Task objective: Print every line of the records below exactly as it reads.

[Stored records]
*** Begin section ***

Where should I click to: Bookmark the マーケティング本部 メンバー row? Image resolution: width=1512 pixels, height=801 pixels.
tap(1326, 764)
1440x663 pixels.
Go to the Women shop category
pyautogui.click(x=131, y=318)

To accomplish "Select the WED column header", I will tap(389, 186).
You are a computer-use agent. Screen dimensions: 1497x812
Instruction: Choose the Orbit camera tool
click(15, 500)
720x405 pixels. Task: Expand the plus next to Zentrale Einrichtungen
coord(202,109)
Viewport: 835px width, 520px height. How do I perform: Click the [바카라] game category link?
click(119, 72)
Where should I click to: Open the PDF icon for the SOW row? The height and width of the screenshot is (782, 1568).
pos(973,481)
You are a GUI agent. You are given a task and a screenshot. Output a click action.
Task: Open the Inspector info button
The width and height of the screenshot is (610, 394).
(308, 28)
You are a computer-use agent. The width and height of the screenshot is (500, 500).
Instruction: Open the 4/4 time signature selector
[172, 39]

*** End section ***

Answer section:
Where should I click to: Bookmark the マーケティング本部 メンバー row? Image resolution: width=1512 pixels, height=801 pixels.
tap(1326, 764)
1440x663 pixels.
Go to the Women shop category
pyautogui.click(x=131, y=318)

To accomplish "Select the WED column header", I will tap(389, 186).
You are a computer-use agent. Screen dimensions: 1497x812
Instruction: Choose the Orbit camera tool
click(15, 500)
720x405 pixels. Task: Expand the plus next to Zentrale Einrichtungen
coord(202,109)
Viewport: 835px width, 520px height. How do I perform: Click the [바카라] game category link?
click(119, 72)
Where should I click to: Open the PDF icon for the SOW row? The height and width of the screenshot is (782, 1568).
pos(973,481)
You are a GUI agent. You are given a task and a screenshot. Output a click action.
Task: Open the Inspector info button
The width and height of the screenshot is (610, 394).
(308, 28)
You are a computer-use agent. The width and height of the screenshot is (500, 500).
Instruction: Open the 4/4 time signature selector
[172, 39]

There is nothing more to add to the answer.